Output every record precisely.

[Stored data entries]
·····
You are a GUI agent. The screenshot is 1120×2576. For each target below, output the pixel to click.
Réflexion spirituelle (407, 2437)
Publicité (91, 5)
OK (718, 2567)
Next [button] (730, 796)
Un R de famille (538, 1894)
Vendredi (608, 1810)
·····
» **Solution**
You are a GUI agent. The screenshot is 1120×2576. For each target below, output the pixel to click.
Réflexion spirituelle (407, 2437)
Publicité (91, 5)
OK (718, 2567)
Next [button] (730, 796)
Un R de famille (538, 1894)
Vendredi (608, 1810)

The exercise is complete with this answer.